Good Morning! Welcome to today's AI Business Weekly. You're part of a community that values clarity over hype and business impact over benchmark theater. Let's get to it.
Nvidia Invests Another $2 Billion in CoreWeave as AI Cloud Provider Commits to Multiple Generations of Chips Including Upcoming Rubin GPUs
The investment more than doubled Nvidia's stake in CoreWeave to 11.5% and sent shares surging 15% to $107—the GPU giant is actively cultivating an alternative cloud ecosystem to counter Amazon and Google's push toward proprietary AI chips, while CoreWeave's stock has swung wildly from $183 highs to $64 lows since its March IPO at $40. Read more
Microsoft Loses $381 Billion in Two Days as Wall Street Questions Whether AI Spending Binge Can Ever Pay Off
Shares fell 10% after Azure cloud growth decelerated from 40% to 39% despite quarterly revenue hitting $81.3 billion—the selloff exposed OpenAI's outsized concentration risk, with $281 billion of Microsoft's $625 billion revenue backlog tied to a single customer that doesn't yet turn a profit. Read more
Moltbook Explodes to 150,000 AI Agents in Days as the First Social Network Built Entirely for Bots Raises Security Alarms
OpenClaw agents are posting, debating philosophy, and self-organizing on the platform while cybersecurity firm Palo Alto Networks warned of a "lethal trifecta" of vulnerabilities—a critical database exploit allowed anyone to hijack any agent on the platform before it was temporarily taken offline, and X's own AI assistant Grok is actively mislabeling verified videos as AI-generated. Read more
British Columbia Forces AI and Data Centre Companies to Compete for Electricity as Grid Strain Hits North America
BC Hydro opened a 400-megawatt competitive bid under Bill 31, explicitly citing rate hikes in New Jersey and Virginia as a cautionary tale—the province is allocating roughly 35% of its Site C dam output to AI and data centre projects while Bell Canada has already announced six facilities and former bitcoin miners are converting to AI workloads. Read more
AI-Manipulated Images of Minneapolis Shooting Spread Across Social Media, Fooling Senators and Millions of Users
A U.S. senator displayed an AI-altered image on the Senate floor without realizing it was fabricated, while a deepfake video on Facebook depicting a fabricated shooting scenario accumulated over 44 million views—experts warn the episode marks a new phase where AI enhancements of real photos are indistinguishable enough to mislead lawmakers while simultaneously eroding trust in verified media.
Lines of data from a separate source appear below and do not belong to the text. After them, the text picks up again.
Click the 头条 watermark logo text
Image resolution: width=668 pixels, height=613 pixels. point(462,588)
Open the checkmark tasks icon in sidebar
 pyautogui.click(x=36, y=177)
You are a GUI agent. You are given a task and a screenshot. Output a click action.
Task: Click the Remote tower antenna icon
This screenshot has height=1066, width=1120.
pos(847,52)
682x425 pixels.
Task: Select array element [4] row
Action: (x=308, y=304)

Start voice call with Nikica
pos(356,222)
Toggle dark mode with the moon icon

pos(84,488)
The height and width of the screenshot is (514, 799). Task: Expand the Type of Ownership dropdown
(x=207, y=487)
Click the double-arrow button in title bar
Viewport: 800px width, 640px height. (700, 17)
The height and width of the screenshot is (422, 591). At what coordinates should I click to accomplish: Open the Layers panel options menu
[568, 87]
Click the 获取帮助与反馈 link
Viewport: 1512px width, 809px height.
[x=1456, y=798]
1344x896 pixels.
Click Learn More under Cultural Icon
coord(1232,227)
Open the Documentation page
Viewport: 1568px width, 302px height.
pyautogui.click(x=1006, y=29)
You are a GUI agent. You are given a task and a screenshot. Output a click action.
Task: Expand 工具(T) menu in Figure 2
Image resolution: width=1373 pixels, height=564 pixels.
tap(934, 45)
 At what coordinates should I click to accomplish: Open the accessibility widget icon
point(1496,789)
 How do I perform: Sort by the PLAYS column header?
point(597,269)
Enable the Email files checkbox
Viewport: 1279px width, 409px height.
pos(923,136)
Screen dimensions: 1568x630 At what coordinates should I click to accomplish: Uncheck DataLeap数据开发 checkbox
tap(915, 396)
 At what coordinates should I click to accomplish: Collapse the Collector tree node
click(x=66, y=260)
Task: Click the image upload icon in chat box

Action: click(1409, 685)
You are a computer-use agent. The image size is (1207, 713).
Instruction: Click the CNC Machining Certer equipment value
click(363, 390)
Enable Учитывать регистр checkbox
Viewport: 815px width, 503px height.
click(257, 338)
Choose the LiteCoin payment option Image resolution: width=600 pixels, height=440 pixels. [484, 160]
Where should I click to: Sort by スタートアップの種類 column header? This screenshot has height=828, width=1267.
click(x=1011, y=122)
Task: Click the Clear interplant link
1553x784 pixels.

Read more
📢 The Signal Behind the Noise
This edition spans five very different stories that share a single thread: the gap between AI's promises and the infrastructure, security, and trust systems required to deliver on them. Nvidia doubling down on CoreWeave signals the GPU ecosystem is diversifying, but Microsoft's $381 billion selloff proves Wall Street has stopped rewarding AI spending on faith alone—it now demands proof of returns. Moltbook's 150,000-agent experiment is a genuine stress test of autonomous AI at scale, and it failed its first security audit within days. British Columbia is the first major jurisdiction to formally ration clean power among AI projects, because the grid simply cannot keep pace. And the Minneapolis deepfakes don't just blur one event—they demonstrate that AI-manipulated media has crossed the threshold from niche concern to active threat to public discourse. The technology is outrunning every system designed to govern it.